In 1994 and 1995, like many people around the world, I was fascinated by the O.J. Simpson murder trial. While many observers were outraged at the Not Guilty verdict he received, I was not one of them.
I have to admit some biases. I was a big Buffalo Bills fan and OJ was probably that team's greatest player. I also enjoyed OJ's movie performances, such as in the Naked Gun series, and always thought of him as a very likeable guy. But trying to put those feelings aside, based on the evidence I watched being submitted at trial, if I were on the jury, I too would almost certainly have voted to acquit him.
The main factor for me that argued against conviction, as I recall, was the timing required for OJ to have committed a double murder, cleaned himself up from a bloody struggle, and then have calmly boarded an airplane bound for Chicago that night. While the prosecution may have established that it was theoretically possible, it would have required perfect planning, precision timing, ideal traffic, and the cold-blooded, rational, dispassionate calculation of a practiced killer. It did not seem to me that OJ was that type of person and his behavior before the trial only reinforced that opinion.
Beyond that, of course, there was the inept investigation by LA police in which the chain of evidence was compromised and one of the main investigators was a racist cop who was biased against OJ. There was also the bumbling prosecution whose crucial miscalculation of getting Simpson to try on a glove found at the murder scene led to defense lawyer Johnny Cochrane's immortal phrase, "if it doesn't fit, you must acquit."
Well, it didn't fit and OJ was acquitted. But his life after the trial became a ruin. Now, two decades later, an investigation suggests very strongly that OJ may have been another victim of the terrible events that began with the murder of his ex-wife Jessica and Ron Goldman.
In an exhaustive new book titled "O.J. Is Innocent And I Can Prove It," private investigator William C. Dear details his 18-year investigation of the June 12, 1994, murders of Nicole Brown Simpson and Ron Goldman.
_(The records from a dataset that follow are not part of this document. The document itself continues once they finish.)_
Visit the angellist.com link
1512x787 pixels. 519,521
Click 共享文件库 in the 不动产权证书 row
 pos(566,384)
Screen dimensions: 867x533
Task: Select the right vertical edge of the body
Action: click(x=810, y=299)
Dear concludes that O.J. didn't kill his wife and her friend — but he did visit the scene of the crime shortly after it occurred — and that evidence suggests his son Jason (who was 24 at the time) did it in a rage killing.
h/t Kathy S
I never was never sure OJ did it. I thought he maybe did it but did not feel anything was proven beyond reasonable doubt. There was no murder weapon found. Plus I found it odd that a man OJ's age with bad knees could stab to death two healthy and fit younger adults. Just did not make sense.
ReplyDeleteWell, that's it. OJ didn't need to prove anything. It was the prosecution's role to prove beyond a reasonable doubt that he committed murder, which they didn't do to the jury's satisfaction.